→ **DESCRIPTION OF THE TASK**
Search the records below for the word "agent". Pull out each line that has it.

→ **EXCERPTED RECORDS**
#####
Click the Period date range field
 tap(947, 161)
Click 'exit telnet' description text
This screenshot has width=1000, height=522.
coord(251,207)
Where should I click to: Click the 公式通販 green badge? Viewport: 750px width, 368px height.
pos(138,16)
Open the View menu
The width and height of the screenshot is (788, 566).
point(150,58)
#####
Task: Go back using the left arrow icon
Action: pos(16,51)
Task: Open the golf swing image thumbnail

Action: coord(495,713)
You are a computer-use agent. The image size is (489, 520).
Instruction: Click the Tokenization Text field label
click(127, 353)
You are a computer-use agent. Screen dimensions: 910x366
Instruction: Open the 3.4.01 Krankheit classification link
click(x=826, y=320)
#####
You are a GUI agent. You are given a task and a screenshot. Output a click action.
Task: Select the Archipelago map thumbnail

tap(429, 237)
#####
→ **SOLUTION FOR THIS PROBLEM**
You are a computer-use agent. The image size is (489, 520).
You are a computer-use agent. Screen dimensions: 910x366
You are a GUI agent. You are given a task and a screenshot. Output a click action.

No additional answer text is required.